Kediler ön patilerini vücutlarına yaklaştırarak momentumu azaltırlar böylece üst vücutları da kendi ekseni etrafında dönmeye başlar. Bu sırada arka ayakları ile zıt etki yaratırlar ve bacaklarını uzatırlar. Sonuç olarak üst gövde geniş bir açıyla dönerken, bacaklar da ters yönde daha az döner ve bu insanlara kıyasla çok daha esnek olan omurgası sayesinde rahatlıkla gerçekleşir.
Fizik yasalarına göre düşme yüksekliği arttıkça düşmenin vereceği etki o kadar artar. Ancak bu durumun 1980’li yıllarda yapılan deneylerde kediler için çok da geçerli olmadığını ortaya çıktı.
Veterinerler 1984 yılının haziran ve kasım aylarında bildirilen kedilerin farklı yükseklikteki katlardan düştüğü toplamda 132 vakayı tanımladı. Sonuçta kedilerin yüzde 90’ı hayatta kaldı. O zaman için şaşırtıcı olansa kat sayısı 7’ye kadar olan vakalarda hasar yüksekken, kat sayısı yükseldikçe hasarın etkisinin azalmasıydı.
Burada da kedilerin fizik kurallarını çiğnediği sonucu ortaya çıktı ancak Scientific American editörü ve aynı zamanda teorik fizikçi Manon Bischoff konu hakkında detaylı bir grafik ve formüller yayınladı. Buna göre kedinin belirli bir zamandaki hızını hesaplamak istiyorsanız hem hızın kendisini hem de türevini içeren karmaşık bir denklem sistemini çözmeniz gerekiyor.
Açıkladığı bu tür diferansiyel denklemler için genellikle kesin bir çözüm bulunmaz ancak sonuca yakın çözümler için bir hesaplama vardır.
Burada kedinin boyu, kilosu, kapladığı alana bağlı olarak başlangıçta hızla büyüyen ve sonra düzleşen sabit bir değere yaklaşan eğri elde edersiniz.
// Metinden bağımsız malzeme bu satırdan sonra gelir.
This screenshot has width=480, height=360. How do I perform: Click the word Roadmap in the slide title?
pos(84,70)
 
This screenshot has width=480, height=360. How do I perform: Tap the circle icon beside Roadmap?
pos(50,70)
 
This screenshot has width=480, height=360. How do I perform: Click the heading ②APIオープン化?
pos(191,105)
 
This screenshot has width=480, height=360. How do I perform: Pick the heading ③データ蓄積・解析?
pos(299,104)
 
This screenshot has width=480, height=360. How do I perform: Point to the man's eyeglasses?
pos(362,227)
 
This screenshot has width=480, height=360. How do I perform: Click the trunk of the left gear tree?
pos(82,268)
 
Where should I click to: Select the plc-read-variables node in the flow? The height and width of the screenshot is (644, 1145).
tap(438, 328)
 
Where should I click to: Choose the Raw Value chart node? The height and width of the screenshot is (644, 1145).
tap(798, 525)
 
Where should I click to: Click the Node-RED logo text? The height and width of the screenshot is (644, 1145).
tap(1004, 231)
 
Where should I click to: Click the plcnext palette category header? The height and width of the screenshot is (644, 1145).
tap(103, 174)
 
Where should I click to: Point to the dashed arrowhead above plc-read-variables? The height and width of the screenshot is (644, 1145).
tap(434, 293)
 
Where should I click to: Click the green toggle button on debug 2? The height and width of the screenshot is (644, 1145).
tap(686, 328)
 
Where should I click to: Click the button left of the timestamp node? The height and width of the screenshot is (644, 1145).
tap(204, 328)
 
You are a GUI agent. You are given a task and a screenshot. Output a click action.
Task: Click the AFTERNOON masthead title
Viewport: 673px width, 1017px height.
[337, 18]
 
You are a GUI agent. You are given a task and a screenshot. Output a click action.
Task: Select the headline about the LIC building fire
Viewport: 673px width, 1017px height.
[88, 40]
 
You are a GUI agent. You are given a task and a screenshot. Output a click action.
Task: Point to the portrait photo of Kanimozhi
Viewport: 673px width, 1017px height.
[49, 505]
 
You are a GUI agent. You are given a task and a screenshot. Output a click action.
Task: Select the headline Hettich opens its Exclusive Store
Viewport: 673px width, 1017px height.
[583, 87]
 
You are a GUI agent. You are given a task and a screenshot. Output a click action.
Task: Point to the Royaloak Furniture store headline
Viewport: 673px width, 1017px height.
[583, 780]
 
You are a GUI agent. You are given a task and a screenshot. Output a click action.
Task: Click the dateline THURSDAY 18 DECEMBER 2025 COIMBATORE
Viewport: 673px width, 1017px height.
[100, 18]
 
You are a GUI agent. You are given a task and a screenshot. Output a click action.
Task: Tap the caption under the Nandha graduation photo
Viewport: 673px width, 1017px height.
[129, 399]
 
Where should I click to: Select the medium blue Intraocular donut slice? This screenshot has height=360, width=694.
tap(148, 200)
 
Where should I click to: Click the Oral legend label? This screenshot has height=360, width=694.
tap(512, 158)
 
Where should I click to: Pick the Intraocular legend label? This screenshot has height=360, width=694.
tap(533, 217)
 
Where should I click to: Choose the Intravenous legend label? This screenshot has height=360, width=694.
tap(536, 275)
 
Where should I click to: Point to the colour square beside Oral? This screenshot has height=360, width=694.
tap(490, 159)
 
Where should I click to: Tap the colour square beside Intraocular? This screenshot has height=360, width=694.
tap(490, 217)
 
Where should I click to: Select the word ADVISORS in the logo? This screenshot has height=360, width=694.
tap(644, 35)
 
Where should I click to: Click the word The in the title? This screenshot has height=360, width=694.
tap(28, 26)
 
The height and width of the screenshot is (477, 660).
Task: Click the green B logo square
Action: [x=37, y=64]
Kedi, düşerken önce hızla hız kazanır, sonunda ise o kadar güçlü hale gelir ki artık hızlanmaz ve sabit kalır.
Öte yandan bir kedinin son hıza hangi yükseklikte ulaştığını bulmak için diferansiyel denklem çözülebilir ve böylece çarpma anında düşme yüksekliğinin bir fonksiyonu olarak da hız hesaplanabilir.
Bir kedi 100 metre yükseklikten düşüşte saniyede 30 metre hıza ulaşır, kedilerin örneğin 32. kattan düşerek hayatta kaldıkları durumlarda teorik olarak 120 kilometre gibi mümün olan en yüksek son hıza sahip bir çarpmadan sağ kurtulması da bunun kanıtı olur.
Sonuçta, hayvanlar teoride akla gelebilecek herhangi bir yükselikten düşmekten kurtulabilirler. Ancak öte yandan bildirilmeyen vakalar da var. Bulgular kedilerin hayatta kalma içgüdülerini ortaya koyarken bir diğer yandan yüksek kattan düşüp hayatını kaybeden kedilerle ilgili bildirim yapılmadığı için durum halen tamamen kesin sonuçları göstermemekte.